Hello,

On Tue, Feb 1, 2022 at 8:46 AM Yedidyah Bar David <didi@redhat.com> wrote:
On Mon, Jan 31, 2022 at 6:06 PM Diggy Mc <d03@bornfree.org> wrote:
>
> > On Sun, Jan 30, 2022 at 8:16 PM Diggy Mc <d03(a)bornfree.org&gt; wrote:
> >
> > If it's a certificate created by engine-setup for you, you can run
> > 'engine-setup' and it can recreate it for you. If you do not want to
> > update the system, you can run it with 'engine-setup --offline'.
> > Otherwise, if it's a certificate you got elsewhere, you should update
> > it manually, perhaps following some of the steps of the procedure to
> > replace the certificate - the one you followed originally.
> >
> > Good luck and best regards,
>
>
> It is the original certificate created during initial install/setup.  If possible, I would like to have another oVirt generated certificate without upgrading the engine's version.
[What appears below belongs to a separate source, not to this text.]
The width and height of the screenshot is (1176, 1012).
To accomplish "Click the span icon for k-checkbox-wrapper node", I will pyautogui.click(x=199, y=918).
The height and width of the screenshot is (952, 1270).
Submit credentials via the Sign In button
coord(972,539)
Where can I find instructions on how to do that?
>  What would be the pros and cons of generating my own self-signed certificate

Generally speaking, this is recommended. The main "con" is simply that it
requires some work and responsibility.

> with a longer validity period?

You already linked to the pki-renew page. This one links at several
bugs, which link to several patches, which (also) explain the reasoning,
also linking e.g. at:

https://www.thesslstore.com/blog/ssl-certificate-validity-will-be-limited-to-one-year-by-apples-safari-browser/
https://cabforum.org/2017/03/17/ballot-193-825-day-certificate-lifetimes/

Latter is old, this one is newer (found by searching their site for "398 days"):

https://cabforum.org/2021/04/22/ballot-sc42-398-day-re-use-period/

>  Where can I find instructions on that?
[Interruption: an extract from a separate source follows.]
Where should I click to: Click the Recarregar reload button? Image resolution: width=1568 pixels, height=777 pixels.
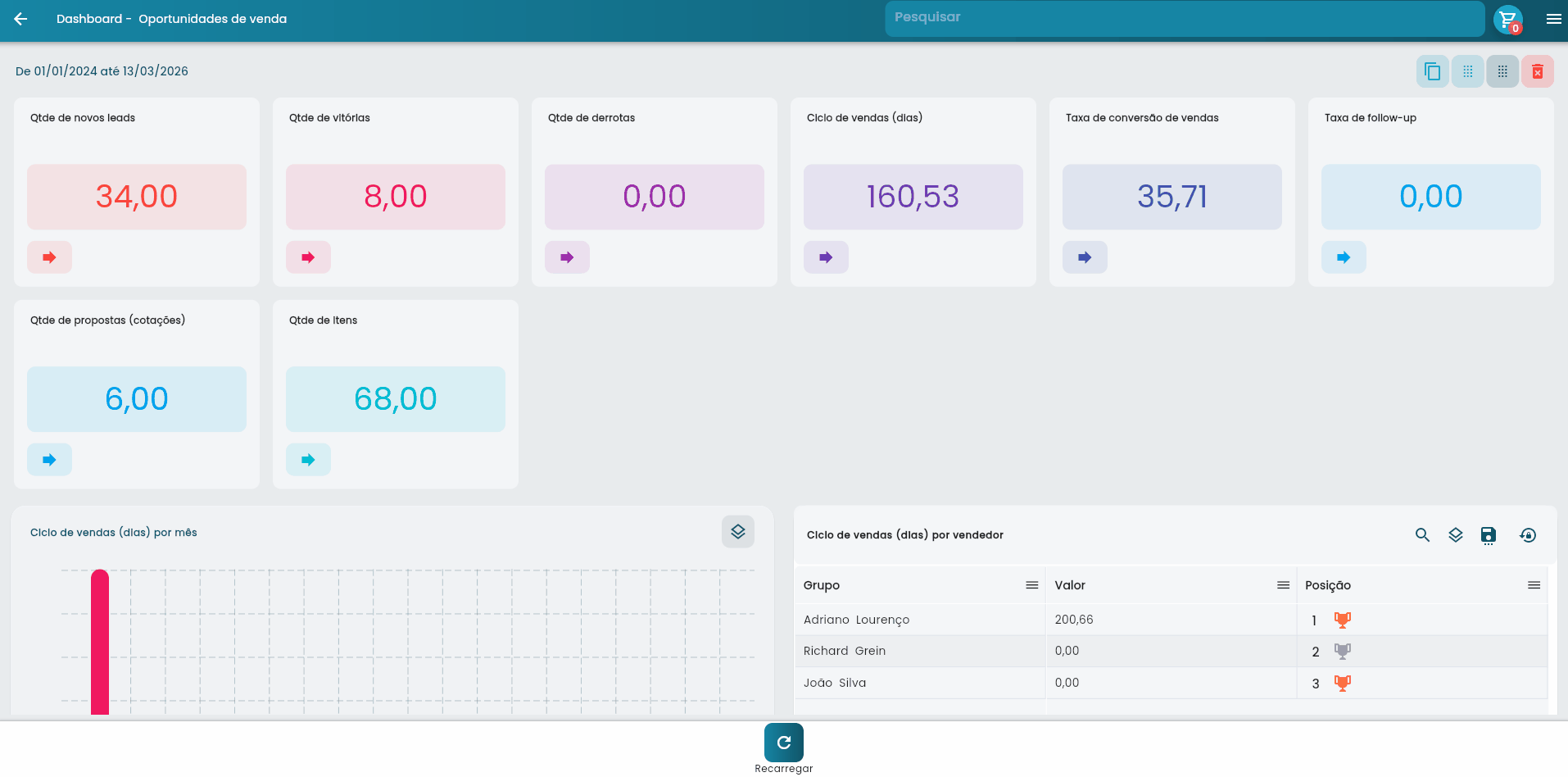pos(783,743)
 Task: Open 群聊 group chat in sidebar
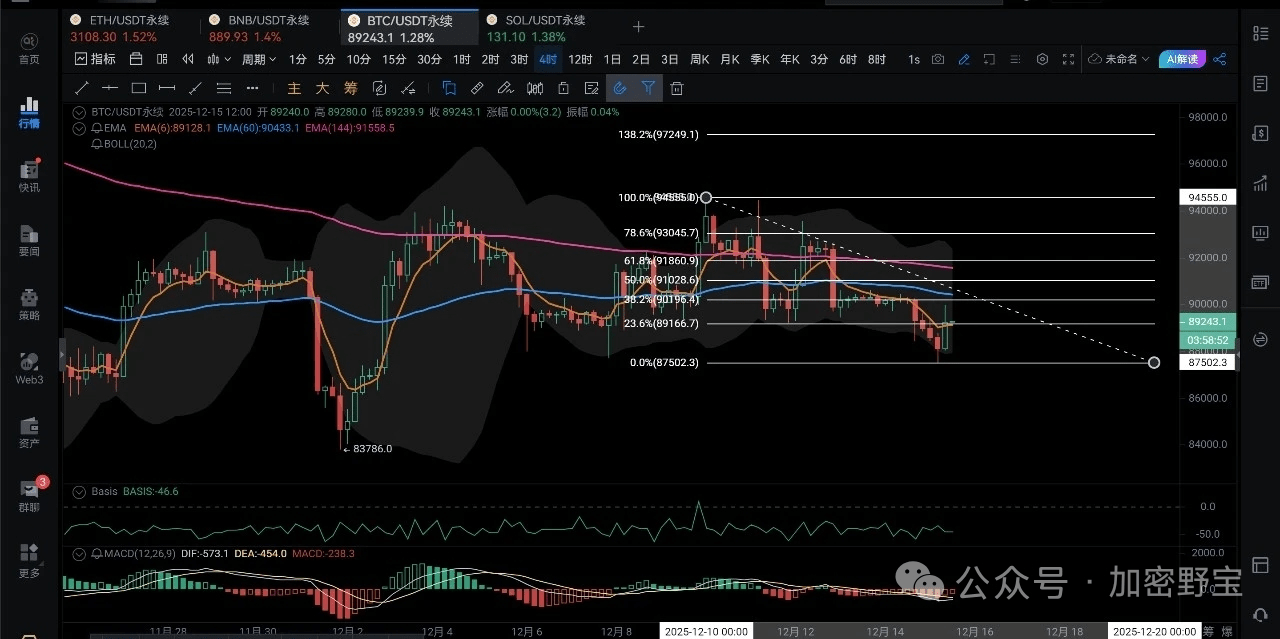(29, 494)
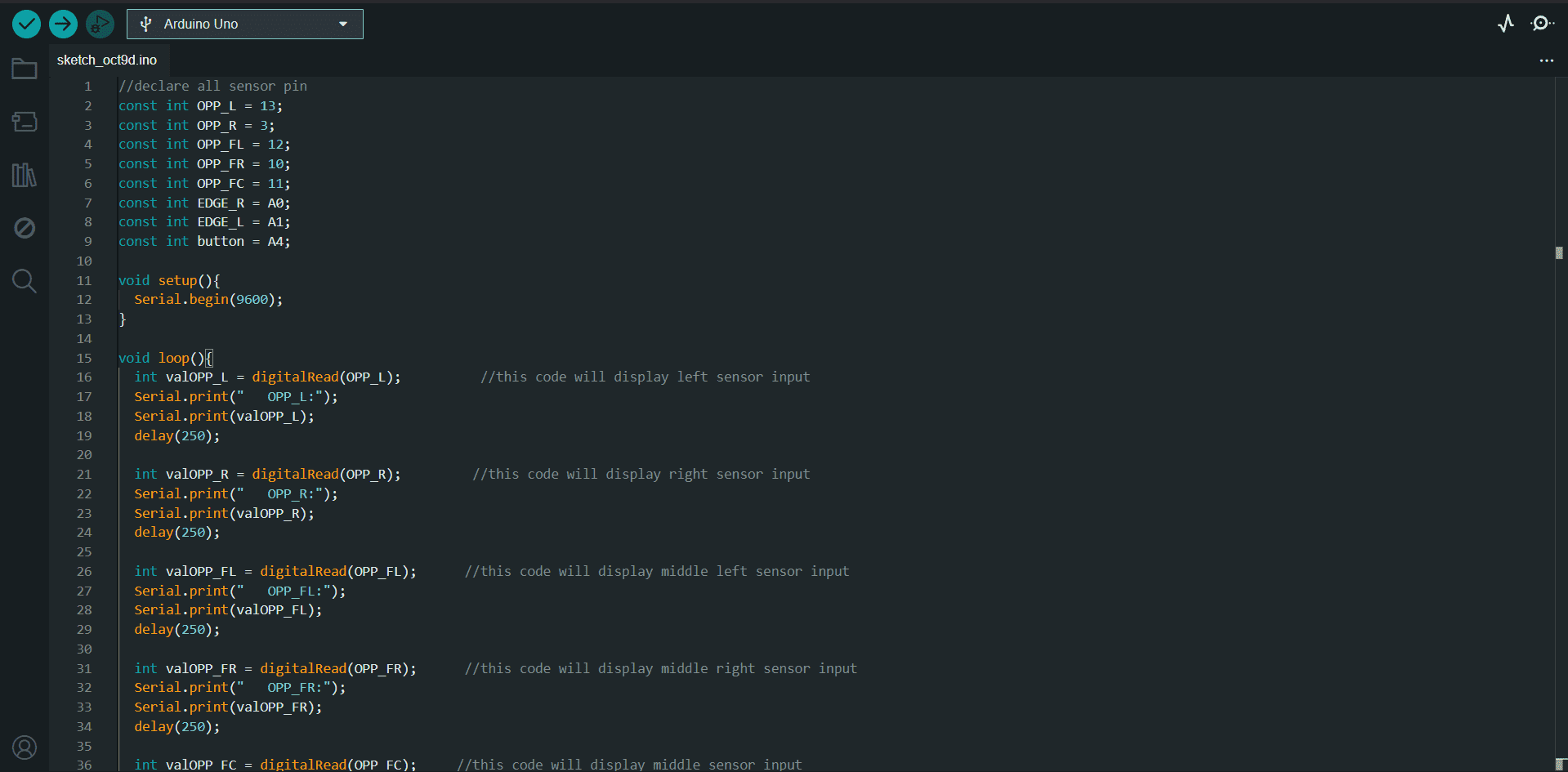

https://www.ovirt.org/documentation/administration_guide/#appe-Red_Hat_Enterprise_Virtualization_and_SSL

Actually creating your own CA and signing certs with it is not in the
scope of this document. You can search the net and find several guides
on how to do that, or you can use the services of an existing CA -
letsencrypt is quite popular these days, being free (gratis).

>  Again, thanks for your help.

Good luck and best regards,
--
Didi

Unlike my predecessor, I not only lost my vmengine, I also lost the vdsm services on all hosts.
All seem to be hitting the same issue - read, the certs under  /etc/pki/vdsm/certs and /etc/pki/ovirt* all expired a couple of days ago.
As such, the hosted engine cannot go into global maintenance mode, preventing engine-setup --offline from running.
Two questions:
1. Is there any automated method to renew the vdsm certificates?
2. Assuming the previous answer is "no", assuming I'm somewhat versed in using openssl, how can I manually renew them?